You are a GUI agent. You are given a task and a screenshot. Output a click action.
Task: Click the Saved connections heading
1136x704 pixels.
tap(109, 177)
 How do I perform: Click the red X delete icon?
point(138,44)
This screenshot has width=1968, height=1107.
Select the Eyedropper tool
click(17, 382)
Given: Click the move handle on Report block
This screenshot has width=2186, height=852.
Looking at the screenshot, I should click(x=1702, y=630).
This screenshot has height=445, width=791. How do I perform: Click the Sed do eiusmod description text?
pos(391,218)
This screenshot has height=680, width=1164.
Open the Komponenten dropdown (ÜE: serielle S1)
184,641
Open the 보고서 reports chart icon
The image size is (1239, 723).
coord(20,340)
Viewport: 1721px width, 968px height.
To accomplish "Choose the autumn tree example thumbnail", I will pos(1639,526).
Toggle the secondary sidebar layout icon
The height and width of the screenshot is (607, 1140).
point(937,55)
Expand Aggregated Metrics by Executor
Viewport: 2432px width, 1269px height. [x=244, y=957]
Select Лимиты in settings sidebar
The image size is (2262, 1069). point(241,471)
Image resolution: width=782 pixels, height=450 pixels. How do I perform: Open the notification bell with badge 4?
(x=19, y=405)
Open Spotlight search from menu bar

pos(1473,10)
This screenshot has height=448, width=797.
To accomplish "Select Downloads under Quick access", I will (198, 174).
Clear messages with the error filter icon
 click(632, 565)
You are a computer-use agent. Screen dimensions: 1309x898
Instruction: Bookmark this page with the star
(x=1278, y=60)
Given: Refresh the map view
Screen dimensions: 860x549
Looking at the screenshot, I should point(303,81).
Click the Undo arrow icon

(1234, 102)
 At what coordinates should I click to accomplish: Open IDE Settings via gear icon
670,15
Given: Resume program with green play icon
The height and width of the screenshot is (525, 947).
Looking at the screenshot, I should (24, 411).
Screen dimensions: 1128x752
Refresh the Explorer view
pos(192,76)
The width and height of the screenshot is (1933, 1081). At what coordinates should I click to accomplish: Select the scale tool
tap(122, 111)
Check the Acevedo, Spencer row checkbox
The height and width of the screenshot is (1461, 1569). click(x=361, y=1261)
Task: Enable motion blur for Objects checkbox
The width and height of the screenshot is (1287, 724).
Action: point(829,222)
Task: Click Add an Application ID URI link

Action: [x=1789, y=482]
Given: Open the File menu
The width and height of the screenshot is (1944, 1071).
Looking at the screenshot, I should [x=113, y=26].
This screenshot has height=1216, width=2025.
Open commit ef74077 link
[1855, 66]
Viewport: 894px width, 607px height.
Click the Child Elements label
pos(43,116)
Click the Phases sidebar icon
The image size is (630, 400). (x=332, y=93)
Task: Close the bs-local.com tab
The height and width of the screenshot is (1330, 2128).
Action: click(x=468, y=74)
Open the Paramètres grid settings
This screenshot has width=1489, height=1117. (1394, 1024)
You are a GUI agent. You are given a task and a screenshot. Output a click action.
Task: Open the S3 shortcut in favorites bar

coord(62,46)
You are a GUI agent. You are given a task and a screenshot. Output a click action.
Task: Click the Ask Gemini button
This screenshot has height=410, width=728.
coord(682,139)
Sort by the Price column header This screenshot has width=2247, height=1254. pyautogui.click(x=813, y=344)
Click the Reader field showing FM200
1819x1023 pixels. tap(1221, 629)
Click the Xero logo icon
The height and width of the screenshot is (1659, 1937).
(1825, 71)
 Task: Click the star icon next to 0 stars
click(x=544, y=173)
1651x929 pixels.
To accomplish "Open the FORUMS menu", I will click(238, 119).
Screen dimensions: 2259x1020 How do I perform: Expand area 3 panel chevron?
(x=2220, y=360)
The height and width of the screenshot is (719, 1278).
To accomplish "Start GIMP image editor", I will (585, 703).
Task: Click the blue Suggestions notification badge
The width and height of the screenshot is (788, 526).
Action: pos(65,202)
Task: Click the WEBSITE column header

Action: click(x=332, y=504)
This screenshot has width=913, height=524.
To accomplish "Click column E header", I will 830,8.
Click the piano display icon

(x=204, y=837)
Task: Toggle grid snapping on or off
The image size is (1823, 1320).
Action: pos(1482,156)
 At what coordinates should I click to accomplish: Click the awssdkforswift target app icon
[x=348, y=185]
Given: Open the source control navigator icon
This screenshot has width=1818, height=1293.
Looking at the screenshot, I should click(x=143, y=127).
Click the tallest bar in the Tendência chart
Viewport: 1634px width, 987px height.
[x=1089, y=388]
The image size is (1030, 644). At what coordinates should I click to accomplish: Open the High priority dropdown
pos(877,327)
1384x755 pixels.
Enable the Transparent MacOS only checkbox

· · ·

* _DIRECTIONS FOR THIS TASK_:
Take from the listing above each line containing "Enable".

* _THE COMPLETED TASK_:
Task: Enable motion blur for Objects checkbox
Enable the Transparent MacOS only checkbox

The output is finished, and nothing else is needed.